§ **Reading passage**
>> BEGIN
Indebtedness coverage ratio is calculated as adjusted net loss and comprehensive loss plus interest expense divided by interest expense and mandatory principal payments on the Fund’s loans payable.





The Fund’s interest coverage ratio and indebtedness coverage ratio were each 0.82x during Q1-2024. The decline in both ratios during Q1-2024, relative to Q1-2023, was primarily due to increases in SOFR, partially offset by NOI growth. Although the interest coverage and indebtedness coverage ratios have been negatively impacted by the increases in SOFR, operating results for the Fund’s properties have remained favourable. During Q1-2024, the Fund covered any operating shortfall through cash on hand, including any proceeds from financing activities as applicable.

The Fund also utilizes interest rate caps, swaps or fixed rate debt in certain instances to protect the Fund from increases in SOFR beyond stipulated levels. As at March 31, 2024, the Fund’s weighted average interest rate was 5.78%.

CASH PROVIDED BY OPERATING ACTIVITIES RECONCILIATION TO FFO and AFFO

The Fund was formed as a “closed-end” trust with an initial term of three years, a targeted yield of 4.0% and a pre-tax targeted total annual return of 11% across all classes of units of the Fund. For Q1-2024, basic and diluted AFFO and AFFO per Unit were $(1,217) and $(0.04), respectively (Q1-2023 – $(1,026) and $(0.03)), representing a decrease of $191 and $0.01, primarily as a result of higher interest costs, partially offset by higher NOI at the Fund’s properties. The Fund covered any shortfall between cash used by operating activities, including interest costs1, through either cash from operating activities during such applicable periods, cash on hand, or the Fund Credit Facility, including any proceeds from financing activities as applicable.

A reconciliation of the Fund’s cash provided by operating activities determined in accordance with IFRS to FFO and AFFO for Q1-2024 and Q1-2023 is provided below:



Q1-2024

Q1-2023

Cash provided by operating activities

$          5,099

$          5,519

Less: interest costs

(6,801)
>> END
§ **Dataset content**
>> BEGIN
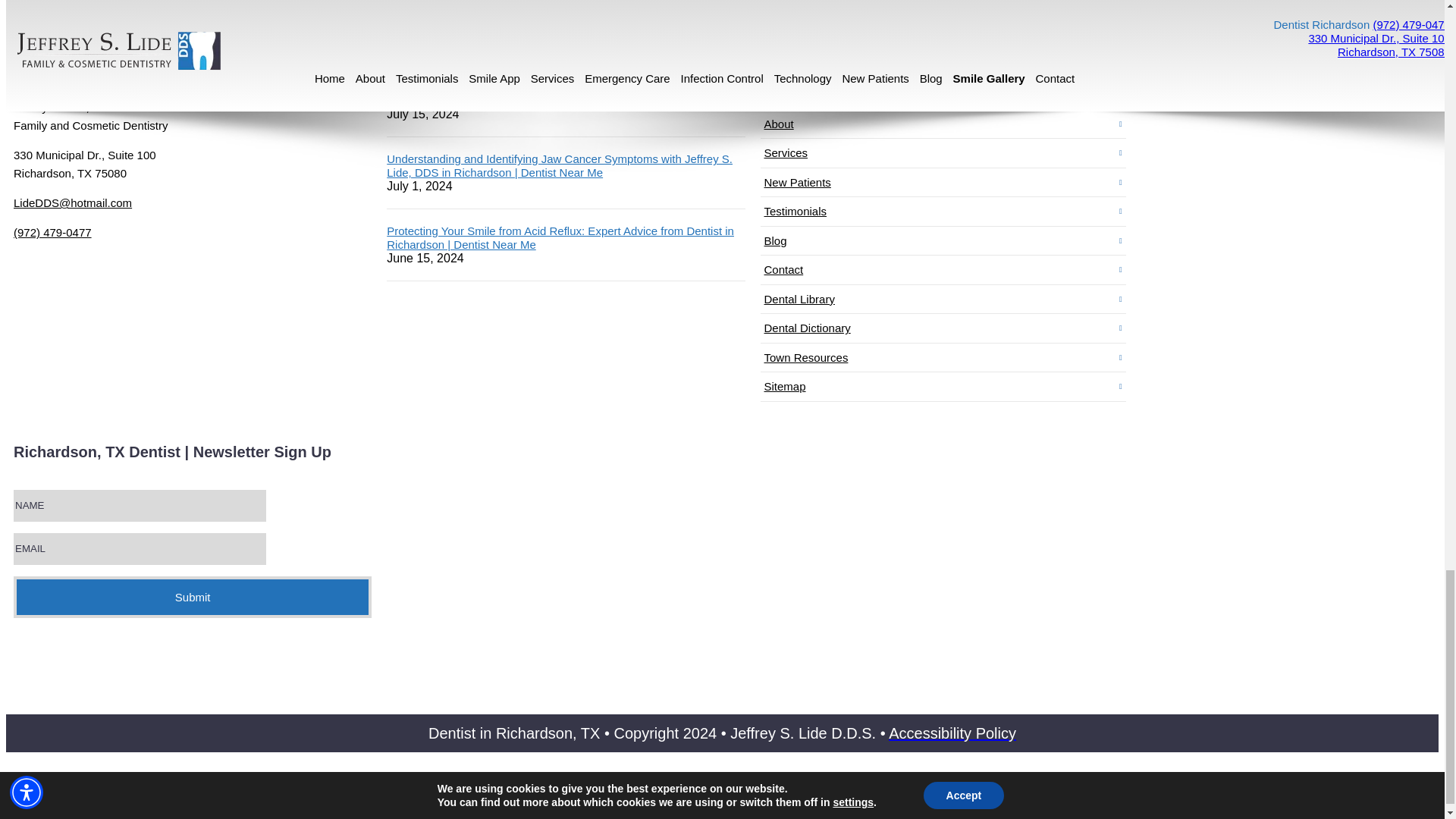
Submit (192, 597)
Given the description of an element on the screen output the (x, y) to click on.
>> END
>> BEGIN
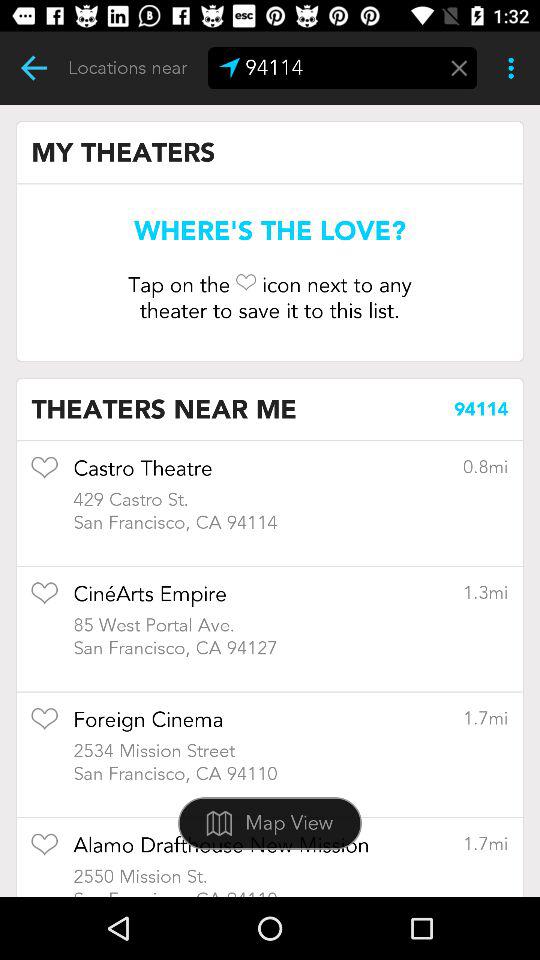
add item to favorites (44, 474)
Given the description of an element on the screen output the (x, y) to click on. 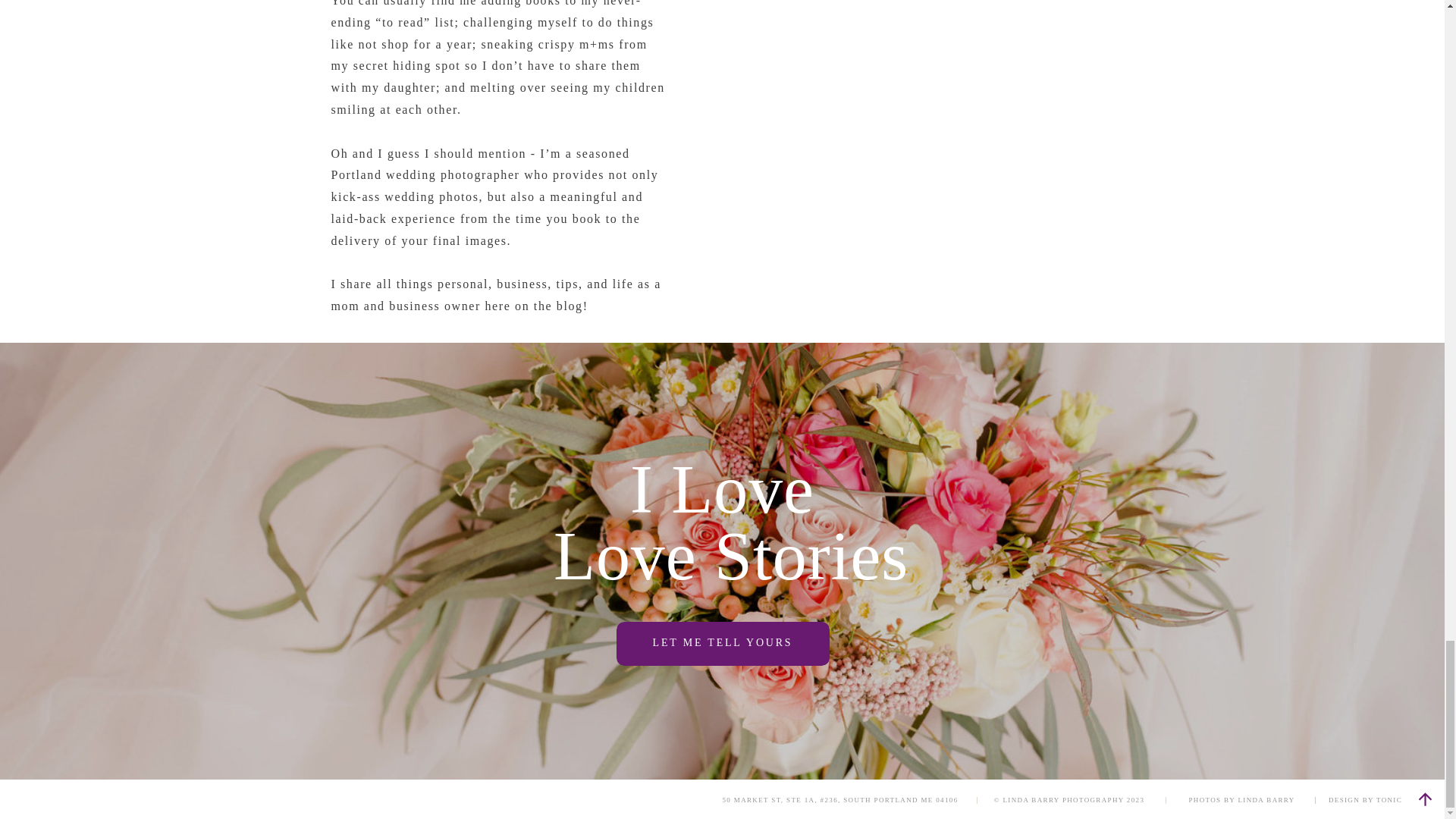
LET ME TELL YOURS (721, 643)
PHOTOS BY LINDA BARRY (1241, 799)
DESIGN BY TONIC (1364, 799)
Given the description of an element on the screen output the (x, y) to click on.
>> END
§ **Written exercise 1**
Retype the passage on the Fund's coverage ratios word for word, starting with "The Fund also" and going on through "rate was 5.78%.".
§ **Written exercise 2**
Pick up the passage on the Fund's coverage ratios and AFFO where it stops, and keep writing it.

§ **Final answer 1**
The Fund also utilizes interest rate caps, swaps or fixed rate debt in certain instances to protect the Fund from increases in SOFR beyond stipulated levels. As at March 31, 2024, the Fund’s weighted average interest rate was 5.78%.

§ **Final answer 2**
(6,153)

Cash used in operating activities – including interest costs

$         (1,702)

$            (634)

Add / (Deduct):



Change in non-cash operating working capital

588

102

Transaction costs

120

Change in restricted cash

(129)

(437)

Amortization of financing costs

(617)

(629)

FFO

$         (1,740)

$         (1,598)

Add / (Deduct):



Amortization of financing costs

664

686

Vacancy costs associated with the Fund’s properties upgrade program

10

40

Sustaining capital expenditures and suite or home renovation reserves

(151)

(154)

AFFO

$         (1,217)

$         (1,026)

SUBSEQUENT EVENTS

On April 9, 2024, the Fund amended the Emerson at Buda loan payable to extend the term by one year to April 9, 2025 and reduced the requirement to purchase a one-year interest rate cap to a six-month cap with a notional amount of $57,687 and 2.75% SOFR strike rate.

On April 24, 2024, the Fund extended the Fund’s credit facility term to December 31, 2024.

On May 1, 2024, the Fund amended the Ventura loan payable to extend the term to February 9, 2026, discharge its obligation to purchase a replacement interest rate cap and defer a portion of the debt service at the property, whereby the Fund can defer up to $125 per month subject to certain terms. The outstanding balance on any deferred amounts bears an interest at 12% per annum, compounded monthly, which is accrued and payable at the time of repayment of such loan.

On May 9, 2024, the Fund purchased a replacement interest rate cap for the Lyric loan payable with a three-month term, notional amount of $91,375 and 3.0% Term SOFR strike rate.

On May 30, 2024, the Board approved the first one-year extension of the Fund’s term to November 15, 2025 to provide the Fund with the opportunity to capitalize on anticipated improvements in the real estate investment market.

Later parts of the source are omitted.